# Electronic – DC-DC Boost converter in Parallel

boostconverterdc/dc converterlipoparallel

I'm trying to power a 12V 1A device with 1 cell lipo battery. At 12W, the lipo would need to provide 3.24A (assuming no power loss) to step up the voltage to 12V and providing 1A.

However the DC-DC Boost coverter (XL6009) is rated at 2A continuous input. So I've decided to connect 3 DC-DC Boost converter in parallel, so each of them share the load and keep everything cooled down. Did some googling and I'm not sure if this is a good idea, some say the small different in output would fry the converter with lower output over time.

My question is should I do this at all? If so do I need a diode to deal with the different in output voltage? And if so what diode should I use in my case?

In your post you said that you wanted 1A out at 12V, and that you calculated that you needed 3.24A in with no losses. You didn't state what input voltage you were using, but it can be calculated. 12V * 1 A / 3.24A = 3.7V. 3.7V is much lower than the minimum input voltage of 5.0V specified in the datasheet. So your supply probably won't work right.

With respect to the second problem of paralleling boost regulators. Yes it can be done.

The output of the XL6009 boost converter, like most boost converters includes a diode at the output stage. If multiple XL6009 are put in parallel, that diode will prevent the output current of one supply from flowing back into the others. Now in order to make sure that the supplies share the load you need to add some sort of feedback. The easiest way is to add a small series resistor at the output of each supply and then connect the other side of each resistor together to feed your load.

The XL6009 has a reference voltage tolerance of just under 3%, assuming a divider consisting of two 1% resistors is used to set the otput at 12V, then the total tolerance in the output is ±5%. So the output of each supply will be 12V ± 0.6V DC plus ripple.

Lets assume that you actually had a 5V input and that the supply was 92% efficient as stated in the datasheet. So if you want 1A at 12V out = 12W then you will need to put in 12V * 1A / 92% / 5V = 2.6A. In that case you probably only need to parallel two supplies.

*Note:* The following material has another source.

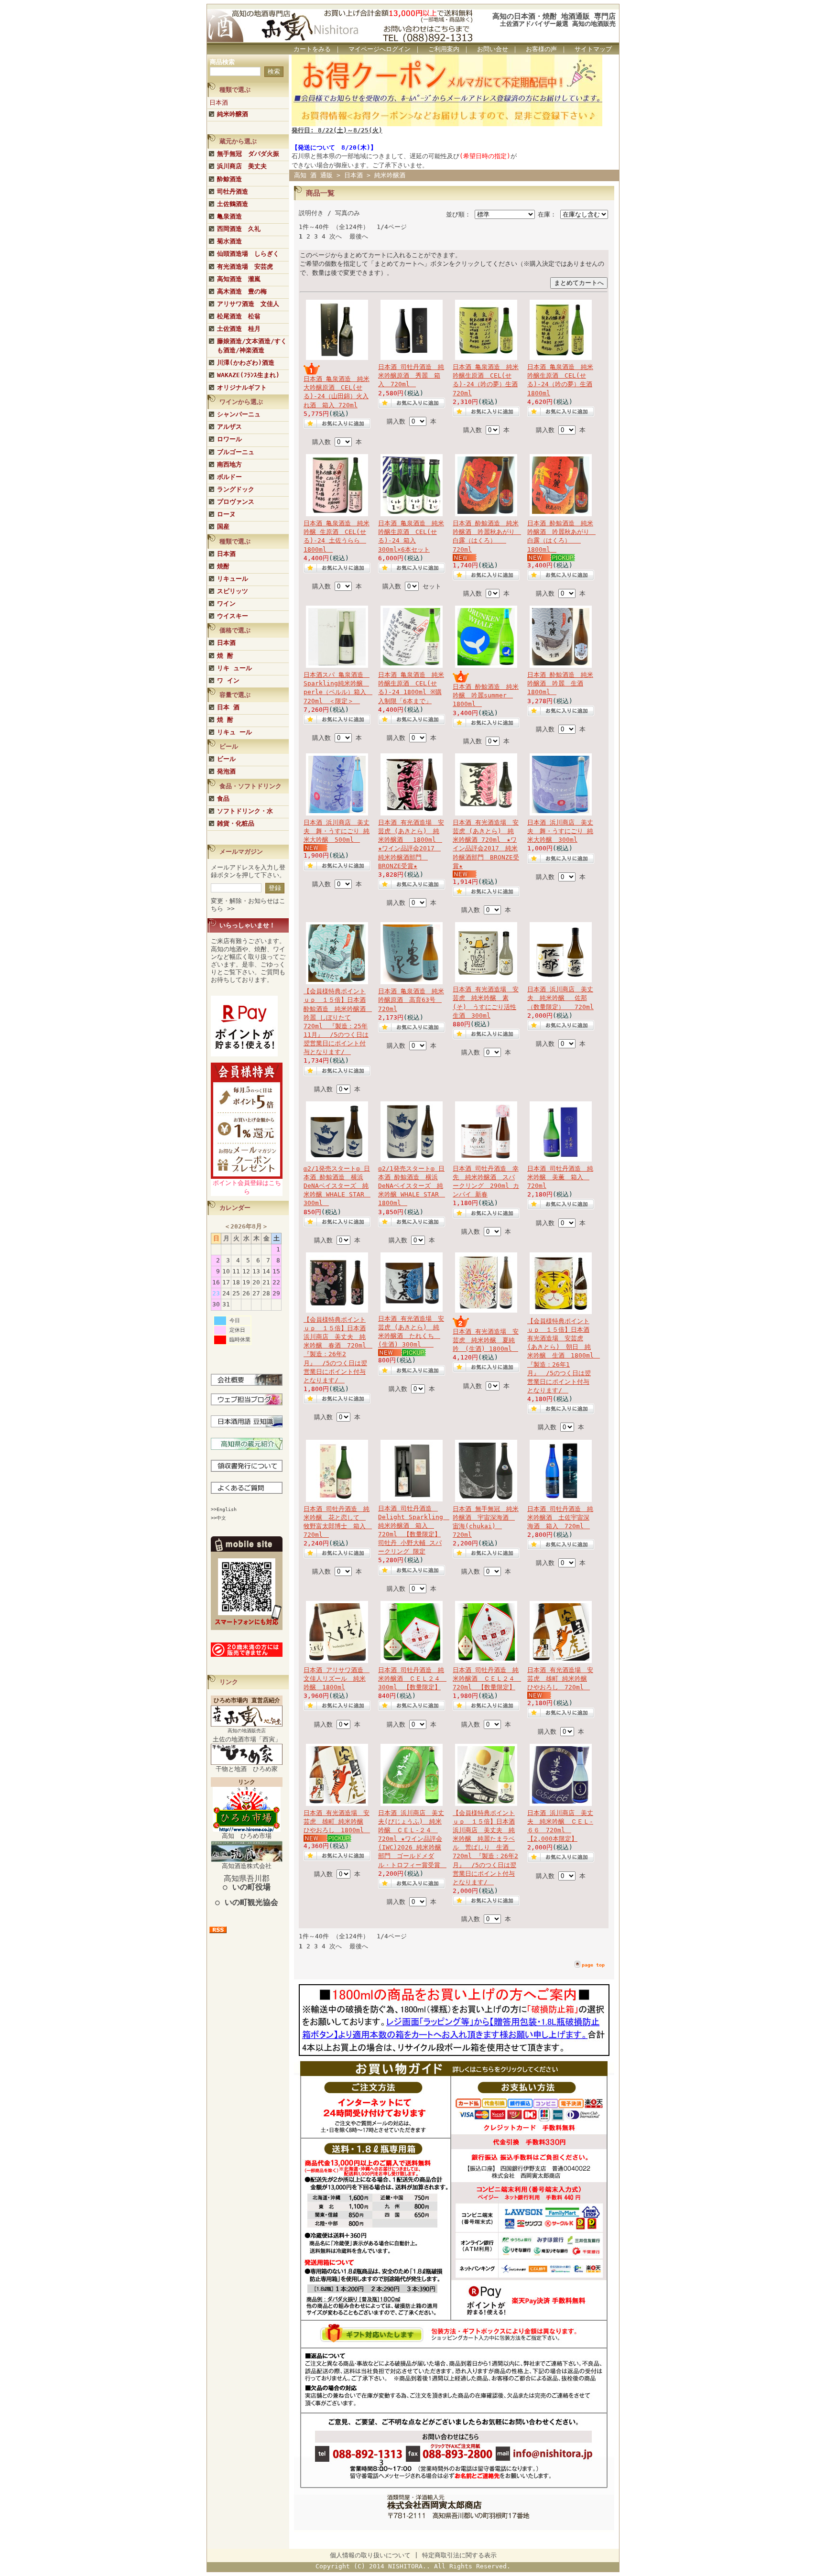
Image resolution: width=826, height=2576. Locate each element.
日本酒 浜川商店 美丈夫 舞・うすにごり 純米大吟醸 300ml (560, 831)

You want the load sharing to be balanced such that neither supply needs more than 2A input at the worst case output voltage, which is 12.6V on the supply with the high output current, and 11.4V on the other supply. At 2A input the supply can output 2A * 5V * 92% / 12.6V = 730mA output. In that case the other supply would need to supply 1A - 730mA = 270mA.

To ensure that the load sharing is such that each supply is not worse than 270mA to 730mA on each output a small series resistor needs to be added to the output. There will be some drop in the load voltage through the series resistor. Lets call the load voltage Vout, and the output of each supply V1 and V2. Lets call the output current of each supply I1 and I2.

To solve for the resistor value we now have two equations and two unknowns.

Vout = V1 - I1 * R
Vout = V2 - I2 * R

Therefore

V1 - I1 * R = V2 - I2 * R

Solving for R gives...

R = (V1 - V2)/(I1 - I2)

We already know that in the worst case we want V1 = 12.6V, I1 = 730mA, V2 = 11.4V, I2 = 270mA.

Therefore R = (12.6V - 11.4V) / (730mA - 270mA) = 2.6 ohms.

The wattage in the resistor will be 2.6 ohms * (730mA)^2 = 1.38W worst case. Therefore you would probably need a 2W resistor.

Under that worst case sharing scenario the output voltage including the drop across the resistor would be 12.6V - 2.6 ohms * 730mA = 11.14V.

With both sharing equally outputting 11.4V at 500mA your output could be as low as 11.4V - 500mA * 2.6 ohms = 10.1V.

With both supplies sharing equally outputting 12.6V at no load your output could be as high as 12.6V.

If you want to back off from that 2A worst case input a bit you can increase the resistor value beyond 2.6 ohms to create more equal sharing at the expense of efficiency.